Can Yücel’in şiirin söylediği gibi, yeri geliyor yemek, içmek her şey boş, tam zamanında öpmeli insan, sevgisini sevdasını, duygularını söyleyebilmeli. Zamanında açmalı insan kapısını evrene, doğaya, başkalarına; sana iyi gelmeyenleri çıkarmalısın hayatından, yeri geldiğinde affedip unutmalısın onları. Duygularını, düşüncelerini, kendi olacağın durumdan korkma, haydi şimdi kalk bakalım. Silkin şöyle, bir at üzerinden hayatın yorgunluğunu, vakit zannettiğinden daha az.

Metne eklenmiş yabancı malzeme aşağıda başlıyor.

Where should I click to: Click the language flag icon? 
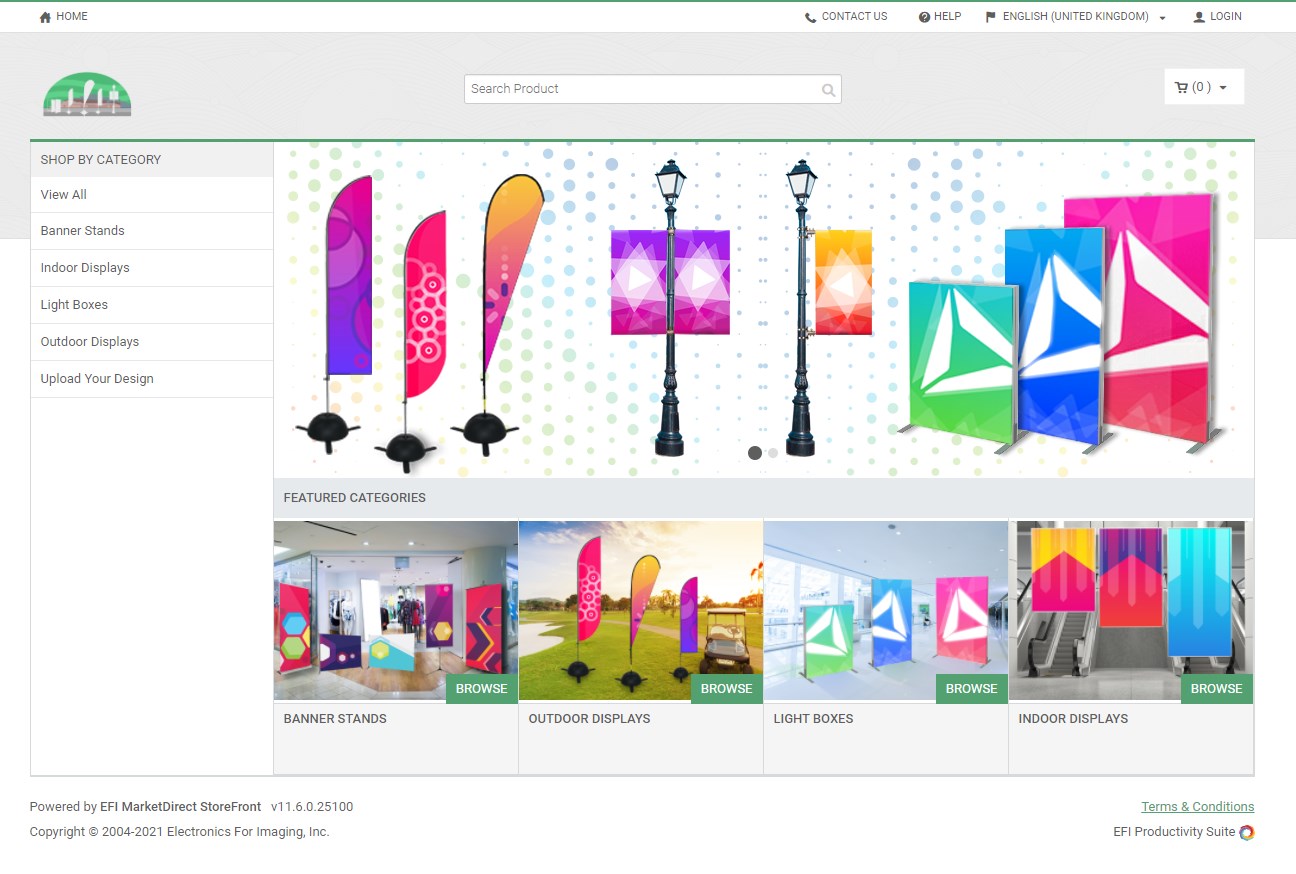point(991,17)
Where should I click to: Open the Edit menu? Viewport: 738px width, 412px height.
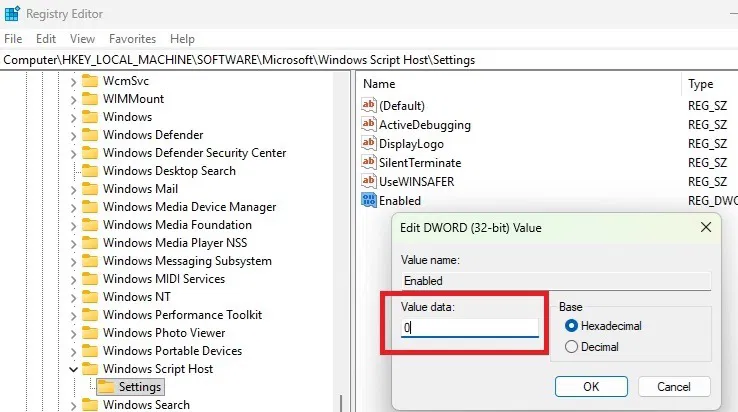[x=46, y=39]
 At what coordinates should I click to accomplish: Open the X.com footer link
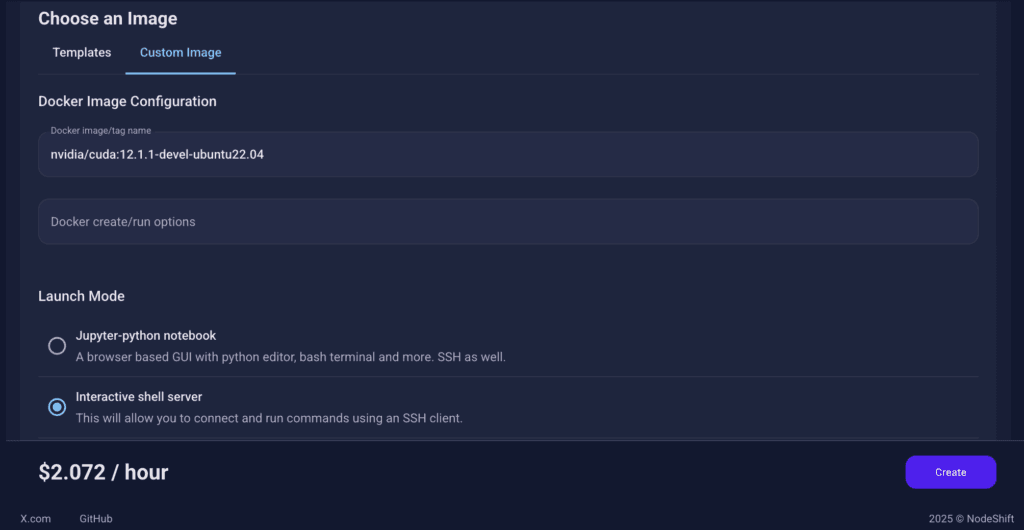click(x=35, y=519)
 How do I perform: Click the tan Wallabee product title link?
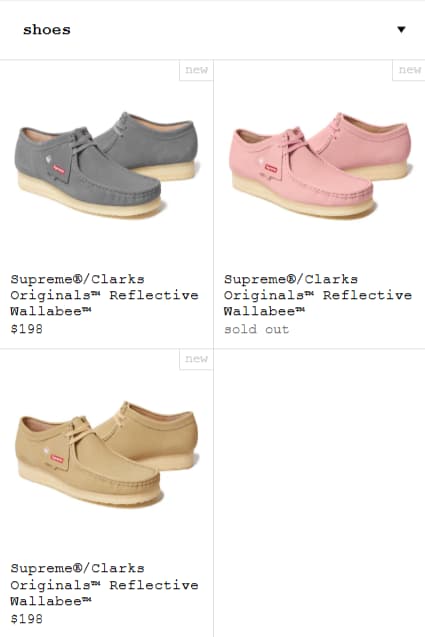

Haydi kalk bakalım, şimdi hayatı ıskalamadan yaşamak zamanı. Hayatı izlerken, bir yere baktığınız sürece unutmayın kaçırdıklarımızdan ibaret bazen hayat. Unutmayın evrende, doğada hiçbir şey vakti şaşırmaz, vakti şaşıran, hayatı ıskalayan sadece insandır. Eğer hayatı boşa yaşayı ıskalıyorsanız, daha yaşayıp ne yapacaksınız?